The higher demand for higher yielding assets pushed up Australia's currency and traded at 89.45 U.S. cents as of 9:05 a.m. in Sydney from 89.57 cents in New York late last week. It reached 89.71 on July 23, the most since May 14. The currency fetched 78.30 yen from 78.33 yen.

New Zealand's dollar bought 72.65 U.S. cents from 72.73 in New York on July 23. The kiwi gained to as much as 73.03 cents on July 15. Analysts said the Australian dollar is influencing the pattern of growth of the Kiwi

Last week, the Aussie rose 3.1 percent last week after the Dow Jones Industrial Average almost wiped out its 2010 losses because earnings at U.S. companies beat estimates and European regulators said seven out of 91 lenders failed stress tests.

Interest rates

Meanwhile the Australian dollar also received a boost after Glenn Stevens, governor of the Reserve Bank of Australia, said the central bank would raise interest rates next month if needed, notwithstanding the country's general elections scheduled next month.

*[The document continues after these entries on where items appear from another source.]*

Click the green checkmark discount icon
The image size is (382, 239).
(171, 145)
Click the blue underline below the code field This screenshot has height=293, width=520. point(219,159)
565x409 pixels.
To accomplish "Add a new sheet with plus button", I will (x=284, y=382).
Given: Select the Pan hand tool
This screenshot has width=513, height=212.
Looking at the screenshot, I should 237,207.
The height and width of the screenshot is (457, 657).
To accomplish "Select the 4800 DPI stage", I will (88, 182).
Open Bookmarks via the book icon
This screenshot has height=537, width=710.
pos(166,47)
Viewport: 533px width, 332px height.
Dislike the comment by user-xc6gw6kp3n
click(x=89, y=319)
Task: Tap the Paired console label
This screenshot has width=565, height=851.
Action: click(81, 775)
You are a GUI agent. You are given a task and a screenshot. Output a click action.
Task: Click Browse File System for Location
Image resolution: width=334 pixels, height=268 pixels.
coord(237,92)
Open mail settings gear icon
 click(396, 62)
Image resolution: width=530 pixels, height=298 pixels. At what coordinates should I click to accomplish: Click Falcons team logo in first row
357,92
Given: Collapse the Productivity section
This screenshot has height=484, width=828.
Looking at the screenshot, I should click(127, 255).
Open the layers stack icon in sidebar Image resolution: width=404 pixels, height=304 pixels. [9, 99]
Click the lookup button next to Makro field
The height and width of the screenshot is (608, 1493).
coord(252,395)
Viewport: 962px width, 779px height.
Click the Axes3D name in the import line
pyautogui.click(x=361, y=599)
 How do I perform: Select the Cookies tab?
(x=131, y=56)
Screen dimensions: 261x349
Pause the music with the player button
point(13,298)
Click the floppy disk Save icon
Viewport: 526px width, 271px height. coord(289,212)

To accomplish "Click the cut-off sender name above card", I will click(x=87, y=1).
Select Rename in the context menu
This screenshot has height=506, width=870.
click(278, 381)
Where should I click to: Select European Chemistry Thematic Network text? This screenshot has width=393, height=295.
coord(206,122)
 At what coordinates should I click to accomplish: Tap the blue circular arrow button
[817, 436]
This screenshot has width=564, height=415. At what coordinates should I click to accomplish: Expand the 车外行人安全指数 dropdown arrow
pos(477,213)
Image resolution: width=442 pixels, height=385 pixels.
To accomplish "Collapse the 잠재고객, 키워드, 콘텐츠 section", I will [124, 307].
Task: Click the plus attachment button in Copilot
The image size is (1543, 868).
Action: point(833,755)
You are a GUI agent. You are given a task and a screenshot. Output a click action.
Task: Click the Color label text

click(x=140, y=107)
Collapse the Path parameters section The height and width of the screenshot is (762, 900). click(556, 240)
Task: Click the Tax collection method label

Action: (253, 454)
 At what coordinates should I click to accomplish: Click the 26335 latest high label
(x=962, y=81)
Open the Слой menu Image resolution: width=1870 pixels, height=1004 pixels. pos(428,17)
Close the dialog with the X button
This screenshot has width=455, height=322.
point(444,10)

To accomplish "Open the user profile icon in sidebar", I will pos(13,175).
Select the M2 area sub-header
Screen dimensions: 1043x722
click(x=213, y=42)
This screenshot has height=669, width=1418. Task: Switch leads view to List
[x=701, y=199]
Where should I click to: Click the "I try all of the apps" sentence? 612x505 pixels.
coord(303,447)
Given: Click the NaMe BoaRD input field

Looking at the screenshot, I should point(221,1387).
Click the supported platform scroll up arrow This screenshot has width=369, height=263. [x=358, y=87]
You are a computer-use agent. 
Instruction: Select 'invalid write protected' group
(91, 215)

Australia's statistics bureau will report second-quarter consumer prices on July 28, but economists are optimistic that it rose at the fastest pace since the three months ended September 2009.

Benchmark interest rates are 4.5 percent in Australia and 2.75 percent in New Zealand, respectively, compared with 0.1 percent in Japan and as low as zero in the U.S., thus, attracting investors to the South Pacific nations' higher-yielding assets. The risk in such trades is that currency market moves will also easily diminish profits.